In this archipelago of the French West Indies, about 90% of cane production is delivered to sugar factories, the rest to agricultural rum distilleries.

This year, the harvest almost did not start because of a disagreement over the price of a ton of cane, set every five years by an agreement signed by industrialists, agricultural unions and the State.

Wilhem Monrose, erected as spokesman for a collective of cane planters in Nord Grande-Terre, led a strike on this subject just before the start of the campaign in April.

According to this producer, who claims to have "given up cutting his cane this year so as not to lose money", the selling price per tonne does not take into account the increase in the cost of production due in particular to the global geopolitical context.

This year, the price was set at a maximum of €113 per tonne, compared to €84 the previous year. But "we are estimated, with our calculations, that the honest amount of the price of cane would be at least 150 euros," says Mr. Monrose.

After a few days of deadlock, negotiations resumed in mid-April under the auspices of the State. "It was necessary to agree on a basic price to secure the start of the sugar season," recalls MP Olivier Serva, appointed mediator.

Cane sugar has been a pillar of the local economy since colonization in the seventeenth century: to cultivate cane and meet international demand for sugar, planters had brought thousands of slaves to the West Indies.

Since the advent of beet sugar in the nineteenth century, the product has been even more competitive on world markets.

Soon an organic sugar?

In Guadeloupe, for about ten years, "45,000 to 50,000 tons of sugar have been produced on the Gardel factory" in Le Moule, northeast of Grande-Terre, according to Nicolas Philippot, boss of this industrial site created at the end of the nineteenth century. In addition, there are a few thousand tons from the factory on the island of Marie-Galante.

For comparison, Martinique produces 1,500 tons and Reunion about 150,000.

Cane sugar has been a mainstay of the local economy since colonization in the seventeenth century © Helene Valenzuela / AFP/Archives

"More and more, we are turning to special sugars" (for direct consumption, as opposed to bulk sugar intended for refining), says Philippot, adding that the 2023 season will result in nearly 60% of special sugars.

Despite the higher price of these sugars - "700 to 800 euros per tonne against 400 for the ton of bulk", according to Mr. Philippot - this industry is not profitable, constrained by world sugar prices.

The sector, including in its industrial dimension, is held only by public money, whose subsidy rates "in relation to turnover, oscillate between 80% and 205% for sugar factories in Reunion and Guadeloupe", according to a government report on the prospects of the sector dating from 2021.
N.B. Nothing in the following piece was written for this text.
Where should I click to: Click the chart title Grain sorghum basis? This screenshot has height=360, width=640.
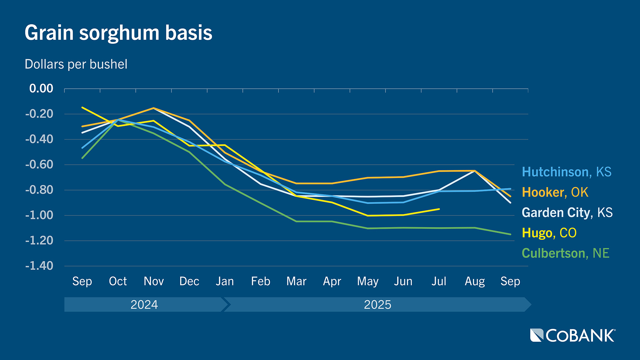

The prefecture of Guadeloupe had explained in early April that the direct support of the State and Europe would amount annually "to 55.6 million euros, including 27 million for planters and 28.6 million for industrialists".

All the actors proclaim their attachment to this sector which, although unprofitable, occupies 12,400 hectares (according to the annual report of the Institute of emission of the overseas departments), or 39% of the useful agricultural area of Guadeloupe.

"It supports tens of thousands of families in direct jobs," says Ferdy Créantor, president of an agricultural cooperative in Marie-Galante.

"Make no mistake, the sector has a future," says Olivier Serva.

It is counting in particular on the launch of organic sugar in Guadeloupe, by 2024. Nicolas Philippot thus studies the best industrial adjustments for this production.

As for an appellation of origin, which has been under consideration for years, the reflection is still ongoing.